Here’s an incredible find that was first brought to our attention by Tom Selway on Twitter at the start of August, just a few days after it surfaced on YouTube. We immediately sprung in to action, opening our to-do list and pencilling it in for September’s G&TV. Which would have been fine if things like TORDFC’s newsletter and reddwarf.co.uk didn’t exist, both of which have featured it in the meantime. Nevertheless, it’s well worth sharing in case those two passed any of you by, as it’s not every day you get to see a fully-fledged broadcast programme all about Red Dwarf. Before Comedy Connections and The Making of Back To Earth, but after Red Dwarf Night, there was Smegheads in Seattle.
Produced and broadcast by KCTS, a local PBS affiliate serving Seattle and Tacoma in Washington, it features Craig Charles and Danny John-Jules on a visit to the eponymous city in May 1998. It’s a compilation of material from various sources: one main interview by KCTS’s Ken Vincent, another interview with Danny solo, viewer Q&As from two separate pledge drives for the station, at least two different convention appearances, plus a couple of specially-shot sections, which we’ll come to. After it initially aired, it did the rounds as a bootleg VHS for a while, along with another show from the same station, Swirly Thing Alert, but then disappeared and slipped from the memory, until now.
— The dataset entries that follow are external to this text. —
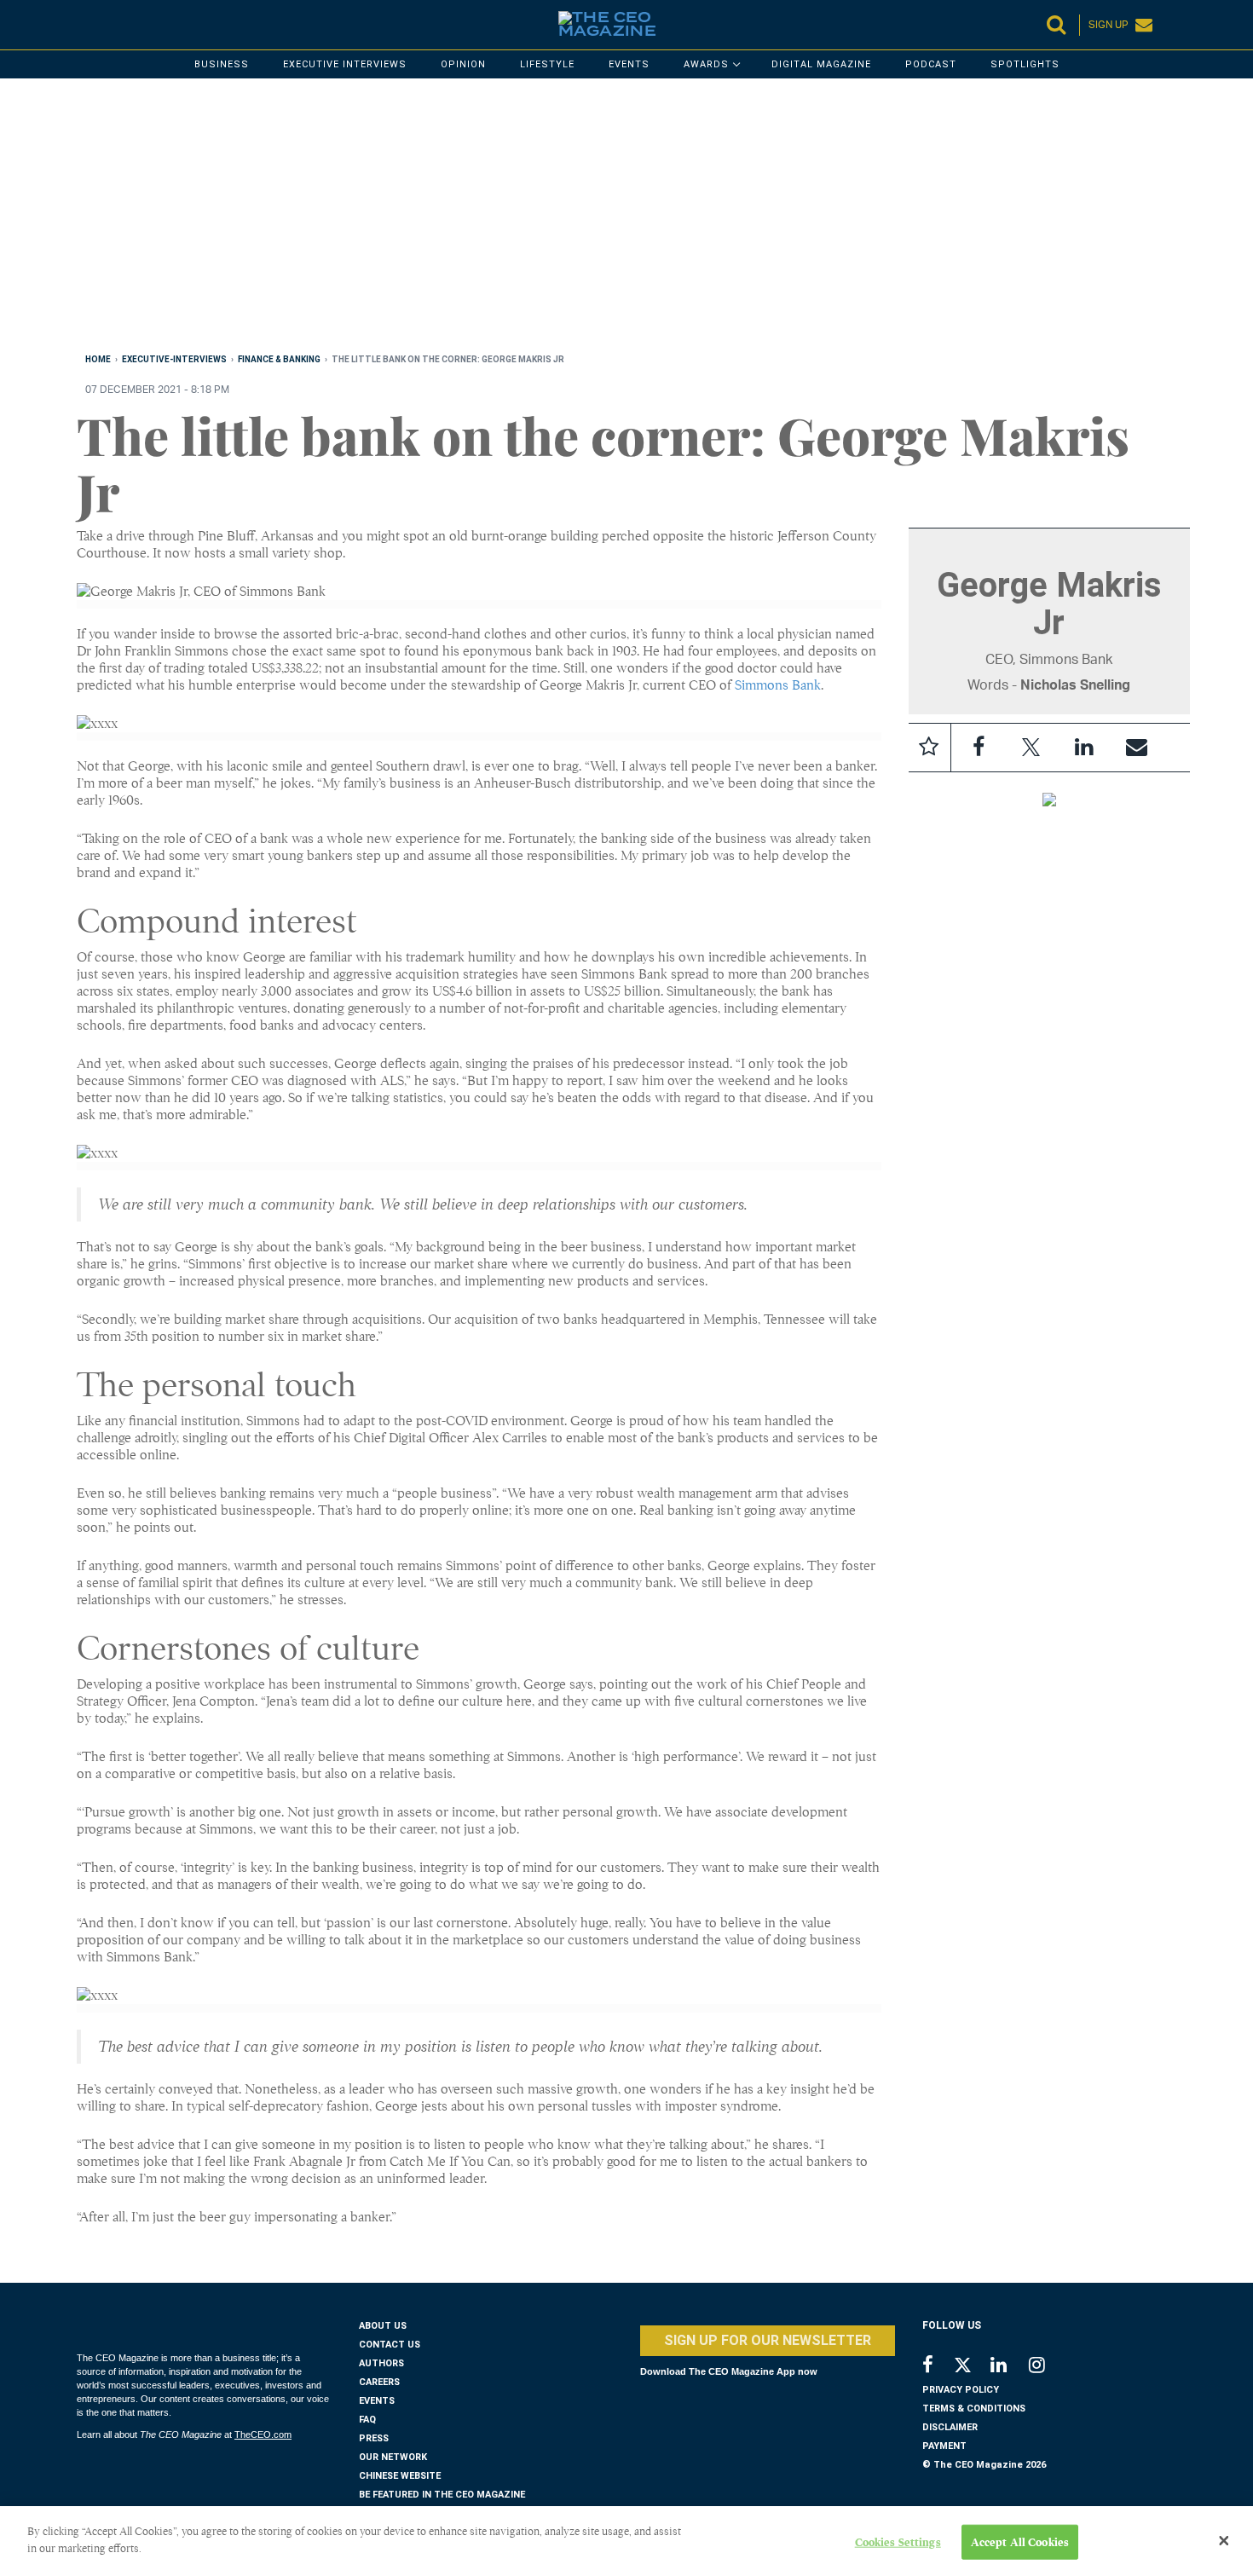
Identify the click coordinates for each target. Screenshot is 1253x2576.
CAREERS (379, 2382)
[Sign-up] (1137, 747)
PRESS (374, 2438)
Here’s one that’s been doing the rounds lately – a full, decent-quality (in technical terms at least) episode of Cyberzone has recently been uploaded to YouTube by Red Dwarf fan Chris Toone. The short-lived virtual reality game show was notable for several reasons. It was a new format from the brain of Tim Child and his production company Broadsword, in the same vein as their technologically-groundbreaking and hugely entertaining Knightmare. Cyberzone only duplicated that success in one regard, but it will always have its place in fandom folklore thanks to the presenting style of one Craig Charles, who adopted Hattie’s cry of “awooga” from Marooned as a catchphrase, which was in turn “borrowed” by footballer-turned-presenter John Fashanu – a guest on the first episode of the series – as his own catchphrase on the much more popular Gladiators.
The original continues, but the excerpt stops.